Normalerweise sind an Karfreitag mehrere Tausend Menschen in der Lohrer Altstadt unterwegs, um sich die weit über die Grenzen der Stadt hinaus bekannte Karfreitagsprozession anzusehen oder auch aktiv daran teilzunehmen. In diesem Jahr aber fand die Prozession, in der 13 lebensgroße Figuren getragen werden, die das Leiden und Sterben Jesu Christi darstellen, aufgrund der Coronakrise und des damit zusammenhängenden Versammlungsverbots nicht statt.
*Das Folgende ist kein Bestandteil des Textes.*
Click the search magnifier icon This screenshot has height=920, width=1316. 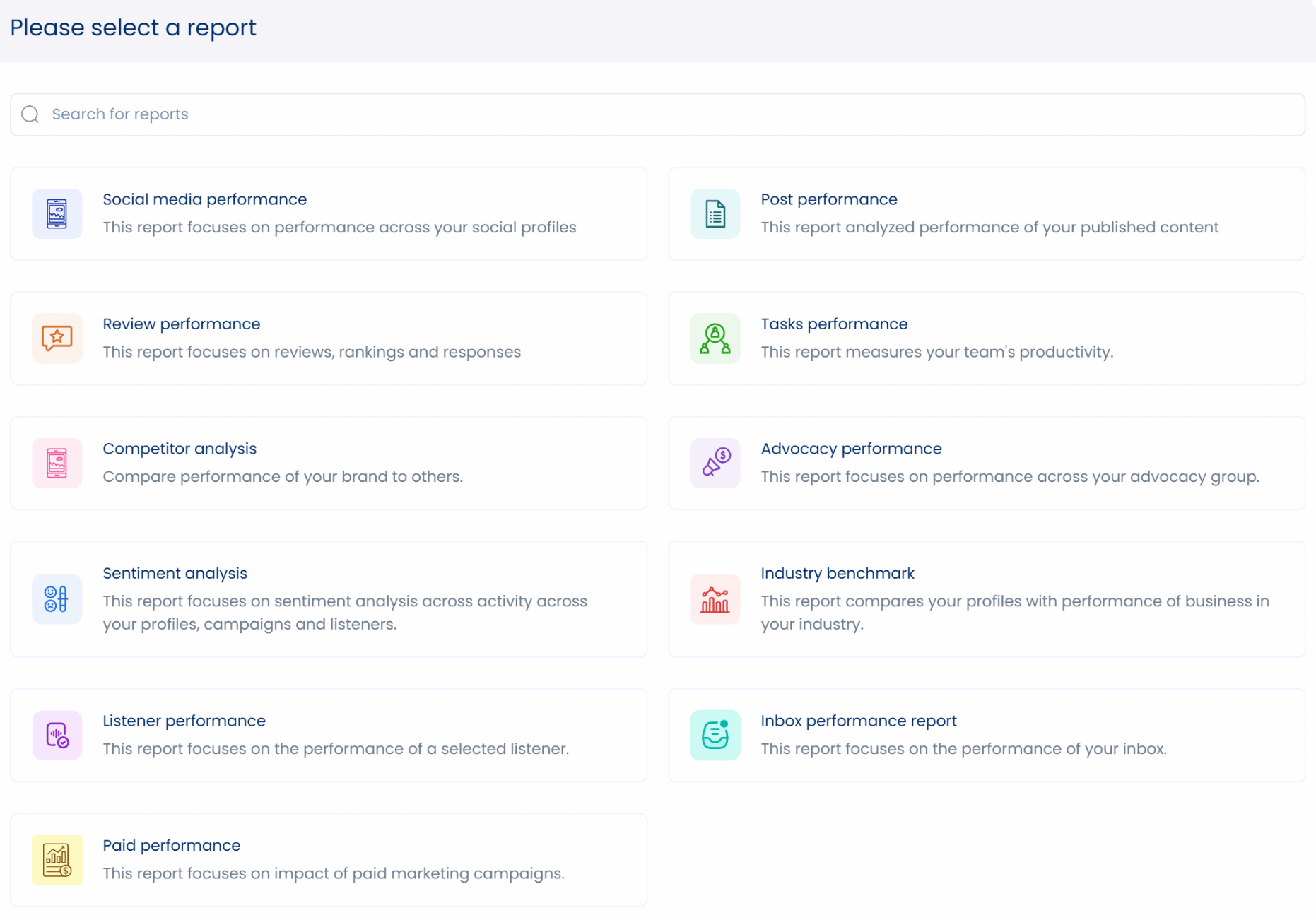[x=30, y=114]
Stattdessen wurden, als Einladung zu einem stillen Gebet, von Mittwoch bis einschließlich Karsamstag vier Stationen in der Stadtpfarrkirche St. Michael aufgestellt: der Kreuzschlepper, das heilige Kreuz, die Pietà sowie Jona im Walfisch als Zeichen der Auferstehung. Am Karfreitag wurden in der Kirche außerdem Texte zu diesen Stationen in Endlosschleife abgespielt, begleitet von Orgelmusik.
Die älteste gesicherte Nachricht über die Lohrer Karfreitagsprozession stammt aus dem Jahre 1656. Bis ins 18. Jahrhundert gab es ähnliche Prozessionen in vielen Städten im süddeutschen Raum. Fast alle wurden aber im Zuge der Aufklärung durch weltliche oder geistliche Instanzen abgeschafft.
Dass die Lohrer Prozession bis heute existiert, hängt mit der Hartnäckigkeit des damaligen Lohrer Stadtpfarrers zusammen, der im Jahre 1818 die bayerischen Behörden mit dem Argument überzeugte, eine Abschaffung der Prozession würde unter anderem zu wirtschaftlichen Nachteilen für Lohr führen. Karfreitag war damals noch Werktag und wurde vor allem als Einkaufstag genutzt. Außerdem warnte der Pfarrer vor Unruhen in der Bevölkerung, wenn die Prozession verboten würde.